Busca el punto de convergencia entre el Espíritu invisible y el Espíritu físico. Puedes practicar tu consciencia de la convergencia en ejercicios espirituales, cuando lees Disertaciones o escuchas seminarios; y puedes practicar tu consciencia de ella a medida que te mueves por tu vida cotidiana y tus relaciones con la gente. Cuando era niño, veía a mi papá llegar a casa del trabajo, todo cubierto de polvo de carbón; estaba en su ropa, zapatos, cara y casco. Y mi madre, que se habría pasado todo el día limpiando la casa, decía: «No vengas aquí con esos zapatos sucios. Quítatelos, quítate el casco y sacúdete la ropa. ¡Si entras aquí así, no sé qué haré!». Así que él entraba tal como estaba y decía: «Bueno, veamos qué harás». Ella se enojaba mucho y comenzaba a gritarle porque su ley decía que no debía actuar así. Él simplemente la miraba y decía: «Este polvo de carbón y esta tierra en el suelo te han alimentado a ti y a tus hijos y les han permitido ir a la escuela. Nunca te ha faltado comida ni un hogar.

Eso es lo que este polvo de carbón ha hecho por ti. Y ella se acercaba a él, lo abrazaba, lo besaba y salía con un aspecto casi tan sucio como él. Y luego se iban juntos a limpiarse. Eso es ver a Dios. Esa es la convergencia del Espíritu invisible y el físico. Eso es gracia.

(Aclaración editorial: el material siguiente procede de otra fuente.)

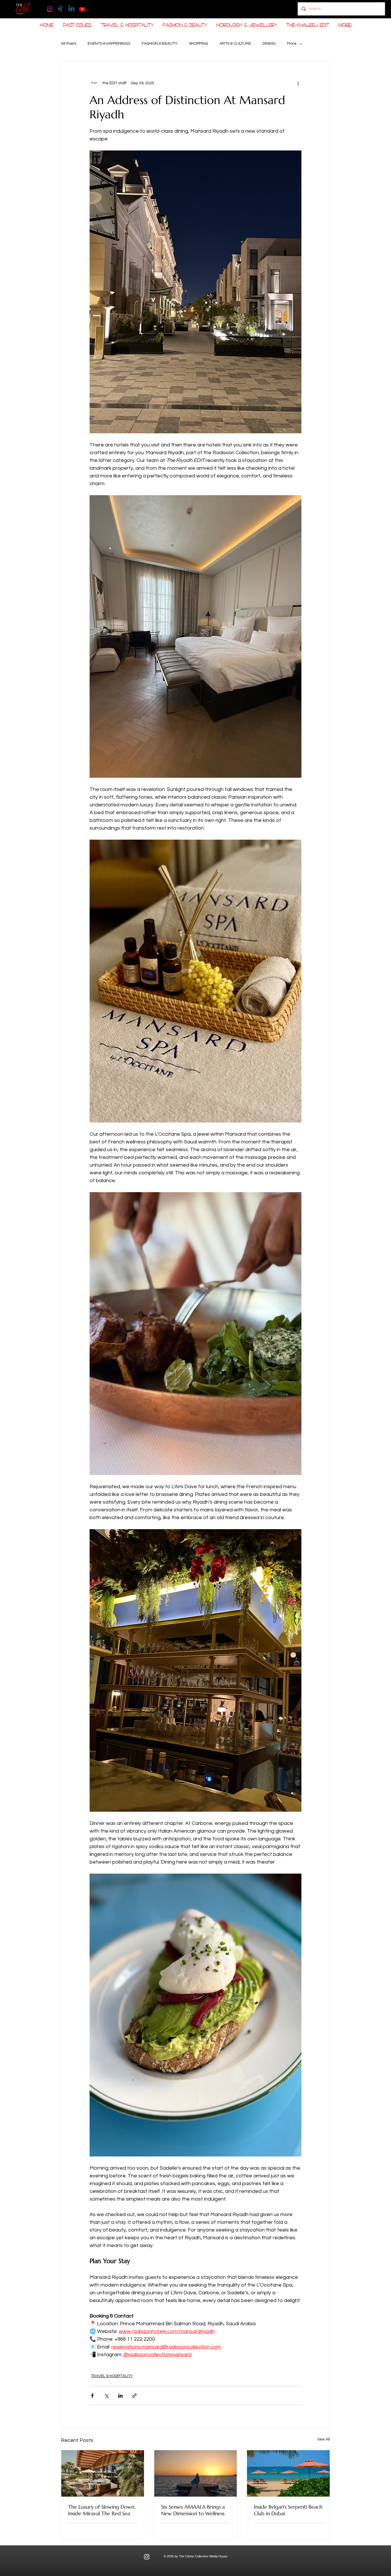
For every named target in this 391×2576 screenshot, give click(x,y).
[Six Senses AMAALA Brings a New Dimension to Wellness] (195, 2473)
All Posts (68, 44)
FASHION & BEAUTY (159, 44)
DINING (269, 44)
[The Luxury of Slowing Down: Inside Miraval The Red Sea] (102, 2473)
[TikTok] (60, 9)
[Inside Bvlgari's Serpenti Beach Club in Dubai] (288, 2473)
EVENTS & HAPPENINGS (109, 44)
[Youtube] (82, 9)
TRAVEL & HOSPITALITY (112, 2376)
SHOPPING (198, 44)
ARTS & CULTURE (235, 44)
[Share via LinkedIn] (120, 2395)
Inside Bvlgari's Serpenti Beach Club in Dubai (288, 2510)
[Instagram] (49, 9)
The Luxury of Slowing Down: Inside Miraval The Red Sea (101, 2510)
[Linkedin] (71, 9)
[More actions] (298, 83)
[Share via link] (134, 2395)
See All (323, 2439)
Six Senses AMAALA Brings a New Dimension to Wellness (193, 2510)
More (292, 44)
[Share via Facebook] (92, 2395)
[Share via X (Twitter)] (106, 2395)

Cuando nos damos cuenta de esa convergencia, el Espíritu se aviva y se mueve, y a medida que se mueve, las cosas en nuestro mundo cambian según las percepciones a través de nuestra visión y en nuestras mentes. Donde antes veíamos «polvo de carbón», ahora vemos un Espíritu amoroso. Puede darnos la oportunidad de una nueva forma de vida, de ser, de felicidad y alegría. A veces, es difícil de creer. Parece que nos movemos un milímetro y, de repente, el mundo entero se ve diferente. Algunas cosas que parecían tan grandes y abrumadoras pueden reducirse prácticamente a la nada en cuestión de instantes, si esa convergencia se da, si puedes verlas desde una perspectiva superior, si puedes verlas desde la gracia.

La gente me pregunta cómo manejar ciertas situaciones. Suelo decirles: «Ignóralo y sigue adelante». Dicen: «Pero así es como lo veo, así es como lo veo». Yo les digo: «Ignora tu imagen y sigue adelante». Dicen: «Pero, ¿cómo voy a abrirme camino en el mundo?». Ignora el mundo. Si lo que haces es verdadero, honesto y correcto dentro de ti, ignora el mundo porque será destruido y se descompondrá, pero tú eres eterno; eres divino. Vive esa divinidad haciendo lo que es correcto para ti. Si resulta ser un error, aprenderás de ello, te volverás más fuerte y perspicaz, y seguirás adelante. No pongas excusas por tu vida. Ni siquiera hagas nada con tu vida. Jesucristo, hace dos mil años, murió por todos tus pecados, todos tus errores, todos tus errores: pasados, presentes y futuros. Así que no te preocupes. Simplemente sigue con tu vida, con tus errores, con todo. Si cometes un error, si lastimas a alguien, puedes disculparte y hacerlo mejor. Si ves que alguien más comete un error, puedes dejar tu espada de justicia en un estante, entrar en la gracia del Espíritu y darle el espacio para aprender de sus propios errores. Reconócete como hijo de Dios; reconoce a los demás como hijos de Dios. Regocíjate en la Unidad que todos tenemos con el Espíritu. Experimenta la admiración y la maravilla de la magnificencia del Señor y su creación.